Do you like living as a woman, or do you need to live as a woman? Do you put the woman away when she is inconvenient, or do you find yourself papering a male existence over-top of the female one that is always with you?

e.g., 5-ish years ago, I was in another city for my grandmother's funeral (and I loved her.) I could have stayed at her house (where I have often stayed before), but I made some excuse about getting in the way and stayed at a motel a couple of blocks away, because I couldn't put my female side away enough... especially not at a time of stress like that.

I had some fun the first few times I went out semi-dressed (not even well), but after less than half a dozen outings, I realized that I needed it. Still it was a couple of years before my understanding went from "I need this" to "I am transgendered."

JohnH
03-14-2012, 10:13 AM
You don't want to change horses mid-stream.



I really don't know what to do when I am not in female form I'm just down right depressed because I don't feel like I belong in the male body I truly feel I was meant to be a female.


You appear to have a worse case of gender dysphoria than I do. I feel OK presenting primarily mostly as a male but there are times when I want to be en femme. I have never promised to my wife to put away my feminine urges since we both realise it is impossible to do that.

You cannot bury the urge to at least present as a woman. It would not be fair for you to make a promise that you would present only as a male for the rest of the marriage and then break the promise or be severely depressed.

It looks as if you need to go through with your transition first with several months of HRT or get your breast implants and then if you and your fiance are still interested in getting married then do so. And if she does not want to marry you, you might form another romantic relationship and take it from there.

Our point as members of this forum is that if you are transgendered you cannot put away your urges to be feminine.
Please get counseling before making any difficult decisions.

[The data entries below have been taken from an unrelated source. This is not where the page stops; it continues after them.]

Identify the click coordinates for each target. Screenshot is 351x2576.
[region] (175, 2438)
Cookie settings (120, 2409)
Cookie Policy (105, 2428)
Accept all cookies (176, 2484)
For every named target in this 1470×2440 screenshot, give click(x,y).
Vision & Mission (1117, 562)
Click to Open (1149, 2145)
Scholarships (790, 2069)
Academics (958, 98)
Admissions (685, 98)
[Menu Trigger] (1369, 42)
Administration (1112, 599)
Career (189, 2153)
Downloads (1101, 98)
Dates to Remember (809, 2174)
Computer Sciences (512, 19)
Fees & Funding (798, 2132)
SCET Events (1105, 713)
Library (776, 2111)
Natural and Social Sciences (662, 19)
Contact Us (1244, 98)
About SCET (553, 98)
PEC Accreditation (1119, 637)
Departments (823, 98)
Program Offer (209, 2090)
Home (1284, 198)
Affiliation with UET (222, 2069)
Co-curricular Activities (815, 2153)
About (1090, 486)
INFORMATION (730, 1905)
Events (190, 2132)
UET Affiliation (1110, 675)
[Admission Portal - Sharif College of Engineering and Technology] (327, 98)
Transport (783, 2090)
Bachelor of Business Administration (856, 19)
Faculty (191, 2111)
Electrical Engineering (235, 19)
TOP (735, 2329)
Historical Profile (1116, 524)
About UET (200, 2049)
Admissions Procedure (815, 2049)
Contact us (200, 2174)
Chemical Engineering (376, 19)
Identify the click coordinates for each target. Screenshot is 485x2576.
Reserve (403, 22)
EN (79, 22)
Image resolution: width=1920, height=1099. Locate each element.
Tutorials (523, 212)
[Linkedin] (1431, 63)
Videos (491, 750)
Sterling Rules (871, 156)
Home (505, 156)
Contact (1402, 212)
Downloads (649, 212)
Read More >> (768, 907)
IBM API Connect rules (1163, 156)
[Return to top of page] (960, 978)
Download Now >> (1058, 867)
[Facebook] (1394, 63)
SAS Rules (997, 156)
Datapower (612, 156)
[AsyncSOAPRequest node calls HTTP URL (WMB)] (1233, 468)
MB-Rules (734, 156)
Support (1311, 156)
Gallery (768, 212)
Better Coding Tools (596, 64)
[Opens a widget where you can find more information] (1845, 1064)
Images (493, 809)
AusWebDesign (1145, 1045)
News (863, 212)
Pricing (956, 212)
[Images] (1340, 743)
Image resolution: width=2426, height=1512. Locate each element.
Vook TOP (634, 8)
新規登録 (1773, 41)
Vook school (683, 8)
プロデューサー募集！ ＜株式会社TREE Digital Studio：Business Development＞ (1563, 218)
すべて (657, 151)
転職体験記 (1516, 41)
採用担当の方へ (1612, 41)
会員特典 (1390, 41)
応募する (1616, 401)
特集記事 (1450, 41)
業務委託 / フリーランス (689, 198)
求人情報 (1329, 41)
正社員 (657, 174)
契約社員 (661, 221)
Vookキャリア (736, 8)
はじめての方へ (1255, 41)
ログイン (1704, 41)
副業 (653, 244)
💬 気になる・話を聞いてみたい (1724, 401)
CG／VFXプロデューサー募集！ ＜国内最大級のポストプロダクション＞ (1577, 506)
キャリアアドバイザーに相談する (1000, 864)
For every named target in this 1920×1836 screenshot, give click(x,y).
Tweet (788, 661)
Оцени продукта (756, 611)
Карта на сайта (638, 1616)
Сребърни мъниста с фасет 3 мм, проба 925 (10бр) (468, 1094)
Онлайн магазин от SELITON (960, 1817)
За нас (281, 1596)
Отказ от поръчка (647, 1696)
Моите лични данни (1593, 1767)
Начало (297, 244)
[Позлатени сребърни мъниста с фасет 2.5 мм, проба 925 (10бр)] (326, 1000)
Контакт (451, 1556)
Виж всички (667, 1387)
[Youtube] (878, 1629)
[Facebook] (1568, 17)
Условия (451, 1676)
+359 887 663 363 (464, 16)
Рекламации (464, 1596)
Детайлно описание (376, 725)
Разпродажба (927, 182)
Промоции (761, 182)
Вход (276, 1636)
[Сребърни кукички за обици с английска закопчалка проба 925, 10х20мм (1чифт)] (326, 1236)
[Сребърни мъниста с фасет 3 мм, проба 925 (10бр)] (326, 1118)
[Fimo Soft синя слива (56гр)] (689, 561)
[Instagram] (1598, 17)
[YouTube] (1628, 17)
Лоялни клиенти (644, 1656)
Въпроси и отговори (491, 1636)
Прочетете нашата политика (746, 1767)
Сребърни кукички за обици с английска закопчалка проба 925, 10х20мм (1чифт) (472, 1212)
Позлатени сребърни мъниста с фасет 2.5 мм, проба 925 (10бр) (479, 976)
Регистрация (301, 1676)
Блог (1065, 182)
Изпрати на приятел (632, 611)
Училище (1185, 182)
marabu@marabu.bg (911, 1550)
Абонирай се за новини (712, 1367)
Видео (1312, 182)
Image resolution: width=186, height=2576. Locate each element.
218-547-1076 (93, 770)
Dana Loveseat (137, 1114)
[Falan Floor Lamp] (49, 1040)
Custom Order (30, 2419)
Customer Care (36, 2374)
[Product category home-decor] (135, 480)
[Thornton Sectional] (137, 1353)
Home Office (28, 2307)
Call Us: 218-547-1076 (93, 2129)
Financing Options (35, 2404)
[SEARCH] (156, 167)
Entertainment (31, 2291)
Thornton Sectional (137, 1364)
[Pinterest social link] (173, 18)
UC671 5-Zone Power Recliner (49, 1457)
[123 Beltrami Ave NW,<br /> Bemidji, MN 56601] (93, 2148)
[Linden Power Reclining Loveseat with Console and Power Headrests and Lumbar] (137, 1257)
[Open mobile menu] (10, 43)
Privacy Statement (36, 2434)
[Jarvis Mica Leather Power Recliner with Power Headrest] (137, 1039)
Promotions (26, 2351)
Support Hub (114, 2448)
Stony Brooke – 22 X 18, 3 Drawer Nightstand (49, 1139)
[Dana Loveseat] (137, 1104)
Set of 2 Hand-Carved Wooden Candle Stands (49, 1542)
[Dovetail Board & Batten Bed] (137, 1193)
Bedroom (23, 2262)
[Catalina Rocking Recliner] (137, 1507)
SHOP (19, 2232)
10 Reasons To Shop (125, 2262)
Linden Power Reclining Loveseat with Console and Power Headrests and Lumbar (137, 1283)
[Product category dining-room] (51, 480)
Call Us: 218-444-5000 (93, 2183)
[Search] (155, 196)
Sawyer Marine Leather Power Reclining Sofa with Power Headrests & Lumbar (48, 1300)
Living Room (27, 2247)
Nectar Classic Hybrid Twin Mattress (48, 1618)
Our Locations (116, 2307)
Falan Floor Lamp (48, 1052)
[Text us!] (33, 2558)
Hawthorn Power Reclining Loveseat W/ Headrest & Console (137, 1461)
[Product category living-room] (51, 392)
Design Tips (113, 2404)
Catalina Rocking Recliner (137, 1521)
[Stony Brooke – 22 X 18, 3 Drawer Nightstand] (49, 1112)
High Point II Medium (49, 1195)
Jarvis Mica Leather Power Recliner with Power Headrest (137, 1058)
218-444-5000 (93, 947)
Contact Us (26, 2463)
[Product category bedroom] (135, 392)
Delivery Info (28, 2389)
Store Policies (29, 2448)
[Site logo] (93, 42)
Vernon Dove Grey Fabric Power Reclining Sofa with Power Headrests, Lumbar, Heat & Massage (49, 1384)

In my case, I got married and then I decided to go on hormones with my wife's suggestion. I have no plans for SRS, but she did tell me she would stay with me if I had that done.

Johanna

Miranda-E
03-14-2012, 10:19 AM
Hello everyone I am presented with some difficult choices I really enjoy the living as a woman I dress the part everyday I go out like it Etc, I am honestly thinking i want to pursue breast implants or hormones. My only problem is I love my Fiance she told me that if i go through with them then she is not sure how she will feel I love her so much I will not go through with this at all even if it means i stay unhappy.
I really don't know what to do when I am not in female form I'm just down right depressed because I don't feel like I belong in the male body I truly feel I was meant to be a female.
What do i do or who can help us?
Yes i know i thank my wife but the wedding was called off and i never changed it because im hoping one day she will still take my last name.

No one is worth destroying yourself for.